Start of Given entries
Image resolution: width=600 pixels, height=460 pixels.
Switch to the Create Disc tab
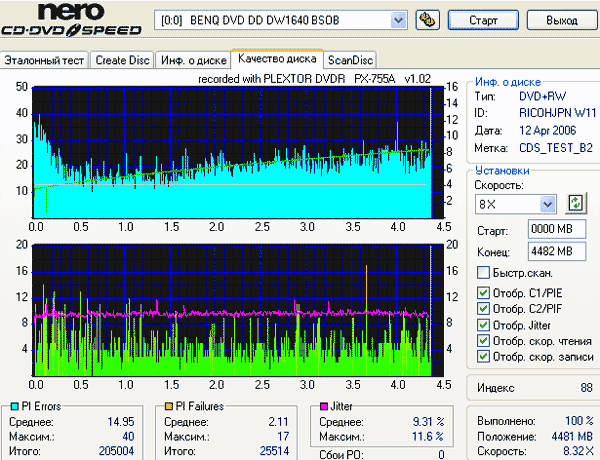(x=122, y=60)
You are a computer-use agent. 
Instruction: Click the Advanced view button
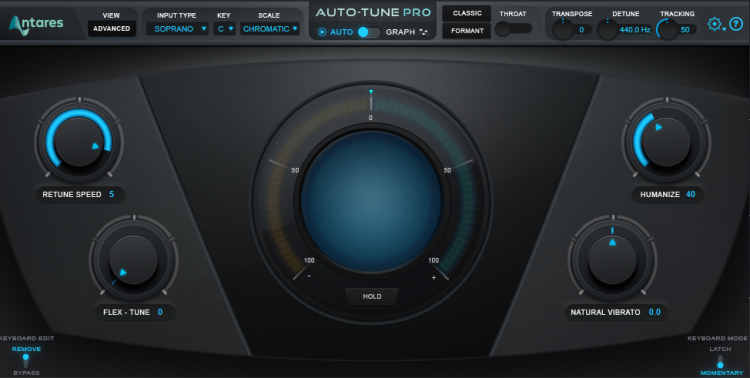point(111,29)
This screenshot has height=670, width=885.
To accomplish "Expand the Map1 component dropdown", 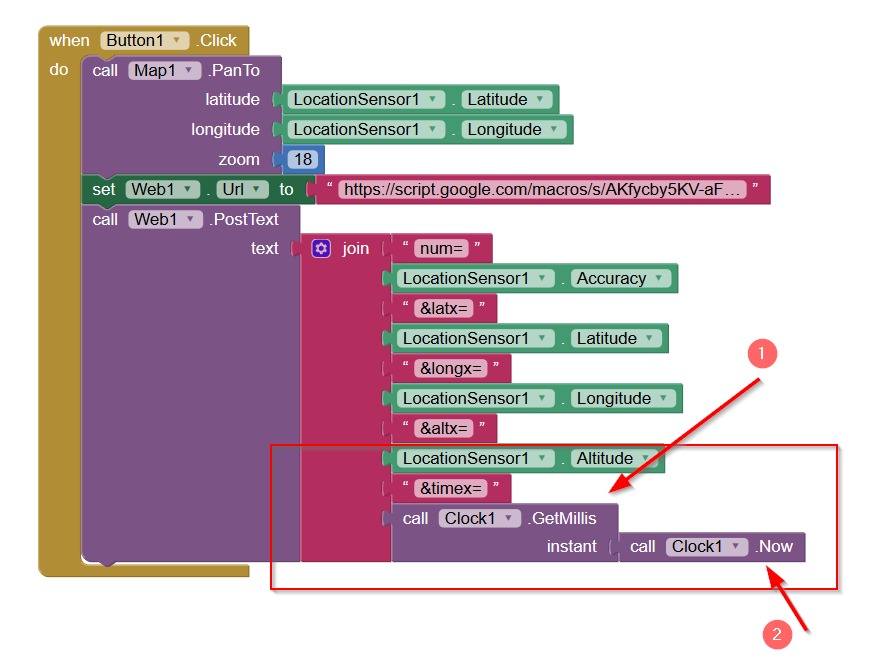I will [165, 71].
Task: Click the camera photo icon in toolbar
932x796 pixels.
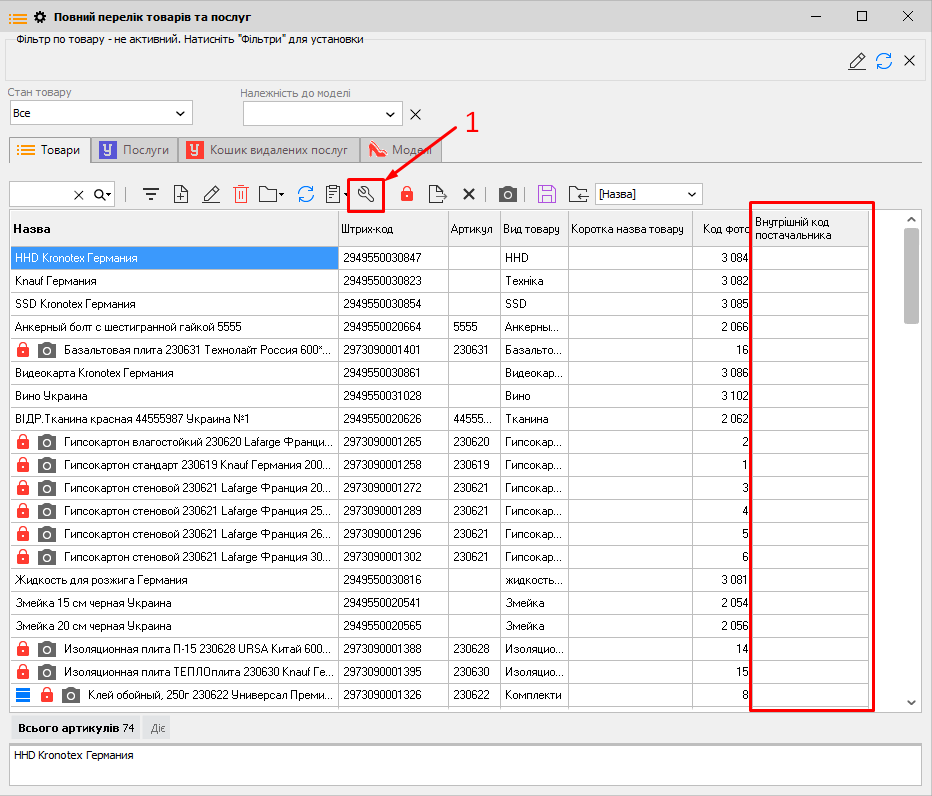Action: [508, 194]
End of Given entries
Aim of the exercise: In the records above, locate each line with the word "width". Copy all such lines.

Output of the task:
Image resolution: width=600 pixels, height=460 pixels.
This screenshot has height=670, width=885.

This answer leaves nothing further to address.